+86 13438161196 Jernih seperti kristal, megah dan penuh warna, keindahan kaca dari Dinasti Qing.
Kaca Cina Berasal dari Dinasti Zhou Barat dan berkembang pesat pada Dinasti Qing. Pada tahun ke-35 pemerintahan Kangxi (1690), pabrik kaca Kantor Konstruksi Istana Qing dibangun. Selama masa pemerintahan Kangxi, Yongzheng, dan Qianlong, para pengrajin Tiongkok menggabungkan unsur-unsur Tiongkok dan Barat untuk menciptakan gaya barang pecah belah yang unik. Dengan menurunnya kekuatan nasional pada akhir Dinasti Qing, produksi kaca di Istana Qing secara bertahap menurun, tetapi sejumlah besar produk kaca Barat dan Timur masuk ke Kota Terlarang. Barang pecah belah yang indah dan berharga dari istana Dinasti Qing secara bertahap berubah menjadi warna-warna sehari-hari. Warna-warna cemerlang dan bentuk-bentuk yang kaya dari kaca Dinasti Qing belum pernah terjadi sebelumnya dalam sejarah kaca Tiongkok.

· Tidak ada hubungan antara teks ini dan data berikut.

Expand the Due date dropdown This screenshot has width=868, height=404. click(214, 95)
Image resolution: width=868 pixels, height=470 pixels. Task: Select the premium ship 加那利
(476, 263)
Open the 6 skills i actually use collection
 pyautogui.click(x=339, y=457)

Pembersihan ember terak kaca transparan ungu pertengahan semester

Corong terak kaca gerinda transparan hijau (tampilan depan) tahap pembersihan tengah

Pembersihan ember terak kaca hijau transparan pertengahan semester

Corong terak kaca transparan berwarna teh (tampilan depan) tahap pembersihan tengah

Ember ampas kaca transparan berwarna teh, tahap pembersihan menengah.

Biru Kaca Transparan Pemandangan Alun-Alun Qing Qianlong


Kaca persegi transparan biru (gambar detail) Qing Qianlong

Botol kaca transparan biru, Qing Qianlong

Botol kaca transparan biru langit berbentuk bunga dengan dua telinga.

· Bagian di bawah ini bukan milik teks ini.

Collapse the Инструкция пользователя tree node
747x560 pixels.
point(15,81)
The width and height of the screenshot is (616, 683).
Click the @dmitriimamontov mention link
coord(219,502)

Botol kaca transparan biru langit berbentuk bunga dengan dua telinga (gambar detail) bening


Biru Barat Transparan Mangkuk Kaca Eropa Abad ke-19

Botol kaca kuning ganda Qing Qianlong

Botol kaca transparan bermotif krisan dari Eropa abad ke-19.


Botol kaca transparan bermotif krisan Barat (gambar detail) Eropa abad ke-19

Set vas kaca putih motif daun pisang merah, bunga melilit, dan kupu-kupu, dua telinga, Qing Qianlong.

Set botol kaca merah putih bermotif kelelawar buah persik, Qing Qianlong

Set putih, kaca merah, naga ganda mengejar mutiara, botol mata air giok, Qing Qianlong

Botol kaca biru bermotif naga dan phoenix berwarna putih, Qing Qianlong
01 Operasi peniupan kompleks
Kitab "Yanshan Zaji · Liuli" mencatat bahwa pada masa Dinasti Ming, terdapat peralatan tiup seperti lampu gelembung, botol ikan, dan mata Buddha yang menghasilkan "alam kosong". Hanya aksesoris imitasi giok dari kaca cetak Dinasti Ming yang masih ada hingga saat ini. Formula kaca yang diperkenalkan dari Eropa selama Dinasti Qing memungkinkan operasi peniupan yang kompleks. Selain meniup benda-benda kecil secara bebas, peniupan cetakan merupakan cara penting untuk membuat benda-benda kompleks. Celupkan tabung tiup logam ke dalam bahan kaca dan tiup ke dalam cetakan. Setelah terbentuk, lepaskan cetakan dan poles, dilengkapi dengan ukiran dan pengecatan.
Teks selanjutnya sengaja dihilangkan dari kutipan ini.